As education has grown to rely more on technology, vast amounts of data has become available for examination and prediction. Logs of student activities, grades, interactions with teachers and fellow students, and more, are now captured in real time through learning management systems like Canvas and Edmodo. This is especially true for online classrooms, which are becoming popular even at the primary and secondary school level. Within all levels of education, there exists a push to help increase the likelihood of student success, without watering down the education or engaging in behaviors that fail to improve the underlying issues. Graduation rates are often the criteria of choice, and educators seek new ways to predict the success and failure of students early enough to stage effective interventions. A local school district has a goal to reach a 95% graduation rate by the end of the decade by identifying students who need intervention before they drop out of school. In this project my task is to model the factors that predict how likely a student is to pass their high school final exam, by constructing an intervention system that leverages supervised learning techniques.

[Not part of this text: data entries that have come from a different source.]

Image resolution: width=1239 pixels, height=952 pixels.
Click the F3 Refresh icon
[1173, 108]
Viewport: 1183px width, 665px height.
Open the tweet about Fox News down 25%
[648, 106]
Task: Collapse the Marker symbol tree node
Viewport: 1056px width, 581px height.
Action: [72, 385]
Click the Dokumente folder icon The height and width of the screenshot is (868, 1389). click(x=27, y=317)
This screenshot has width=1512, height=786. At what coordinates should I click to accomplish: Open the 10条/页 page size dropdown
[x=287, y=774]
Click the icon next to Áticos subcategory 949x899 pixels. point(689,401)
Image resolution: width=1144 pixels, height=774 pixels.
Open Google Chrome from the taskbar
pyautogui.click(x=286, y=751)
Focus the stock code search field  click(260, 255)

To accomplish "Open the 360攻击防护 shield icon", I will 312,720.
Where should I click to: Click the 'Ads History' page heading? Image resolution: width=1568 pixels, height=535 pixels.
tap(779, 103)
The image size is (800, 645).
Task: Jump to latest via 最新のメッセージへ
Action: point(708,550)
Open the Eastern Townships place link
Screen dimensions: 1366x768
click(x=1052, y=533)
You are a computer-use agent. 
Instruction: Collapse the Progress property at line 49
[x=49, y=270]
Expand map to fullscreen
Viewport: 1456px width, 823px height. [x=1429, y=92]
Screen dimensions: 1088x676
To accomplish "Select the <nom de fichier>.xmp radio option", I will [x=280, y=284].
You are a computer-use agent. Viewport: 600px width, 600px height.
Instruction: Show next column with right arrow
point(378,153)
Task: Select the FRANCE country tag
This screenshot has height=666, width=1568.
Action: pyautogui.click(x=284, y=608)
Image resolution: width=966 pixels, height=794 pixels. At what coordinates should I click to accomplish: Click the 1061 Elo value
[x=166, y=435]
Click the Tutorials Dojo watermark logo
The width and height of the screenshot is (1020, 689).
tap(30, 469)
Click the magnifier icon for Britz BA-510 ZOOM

The board of supervisors has asked me to find the most effective model that uses the least amount of computation costs to save on the budget. I analyze the dataset on students' performance and develop a model that will predict the likelihood that a given student will pass, quantifying whether an intervention is necessary.
In this project I apply unsupervised learning techniques on product spending data collected for customers of a wholesale distributor in Lisbon, Portugal to identify customer segments hidden in the data. I first explore the data by selecting a small subset to sample and determine if any product categories highly correlate with one another. Afterwards, I preprocess the data by scaling each product category and then identifying (and removing) unwanted outliers. With the good, clean customer spending data, I then apply PCA transformations to the data and implement clustering algorithms to segment the transformed customer data. Finally, I compare the segmentation found with an additional labeling and consider ways this information could assist the wholesale distributor with future service changes.
In this project I apply reinforcement learning techniques for a self-driving agent in a simplified world to aid it in effectively reaching its destinations in the allotted time. I first investigate the environment the agent operates in by constructing a very basic driving implementation. Once my agent is successful at operating within the environment, I then identify each possible state the agent can be in when considering such things as traffic lights and oncoming traffic at each intersection. With states identified, I then implement a Q-Learning algorithm for the self-driving agent to guide the agent towards its destination within the allotted time. Finally, I improve upon the Q-Learning algorithm to find the best configuration of learning and exploration factors to ensure the self-driving agent is reaching its destinations with consistently positive results.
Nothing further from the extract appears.